What you are asked to do: Nothing but the lines from the one with "Task: Select the first" through the final line of the entries should appear in the answer, copied exactly and without pictures.
***** Data for review *****
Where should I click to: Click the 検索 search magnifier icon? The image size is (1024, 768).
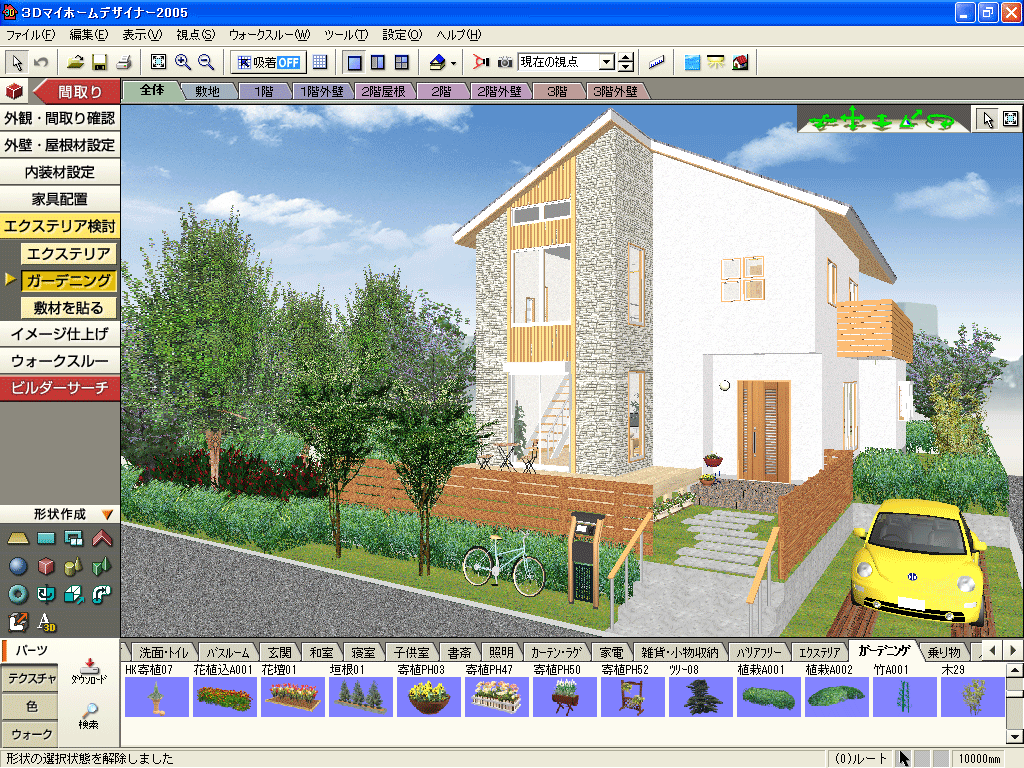point(88,715)
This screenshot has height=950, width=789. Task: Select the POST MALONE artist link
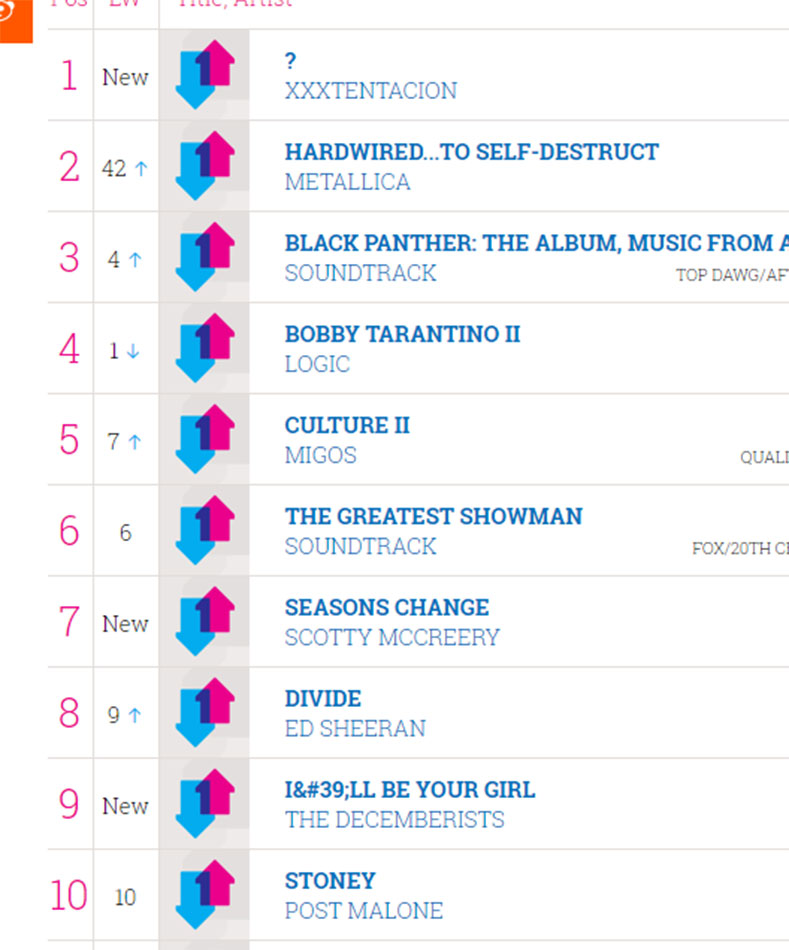coord(364,911)
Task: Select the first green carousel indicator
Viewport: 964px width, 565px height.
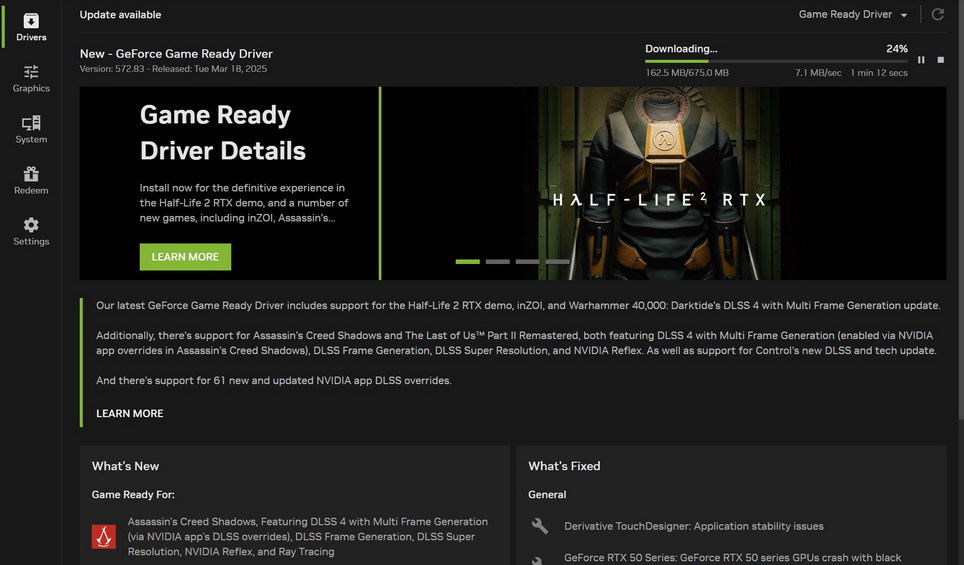Action: pyautogui.click(x=467, y=261)
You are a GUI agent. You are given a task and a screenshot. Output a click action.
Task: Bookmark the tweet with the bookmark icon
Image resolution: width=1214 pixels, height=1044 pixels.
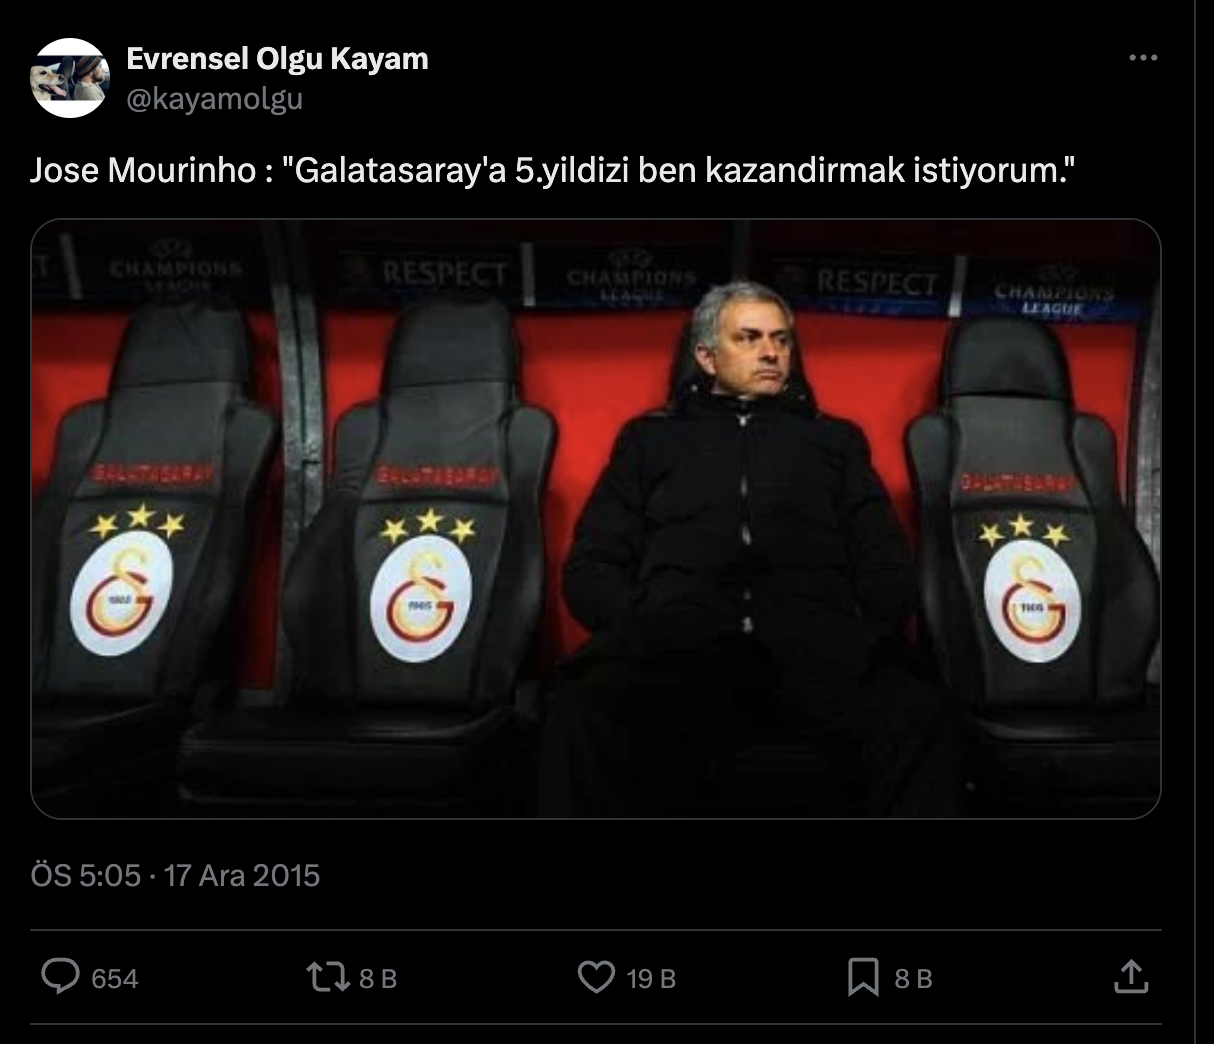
*****
Output:
Task: Select the first green carousel indicator
Viewport: 964px width, 565px height.
Action: pyautogui.click(x=467, y=261)
You are a GUI agent. You are given a task and a screenshot. Output a click action.
Task: Bookmark the tweet with the bookmark icon
Image resolution: width=1214 pixels, height=1044 pixels.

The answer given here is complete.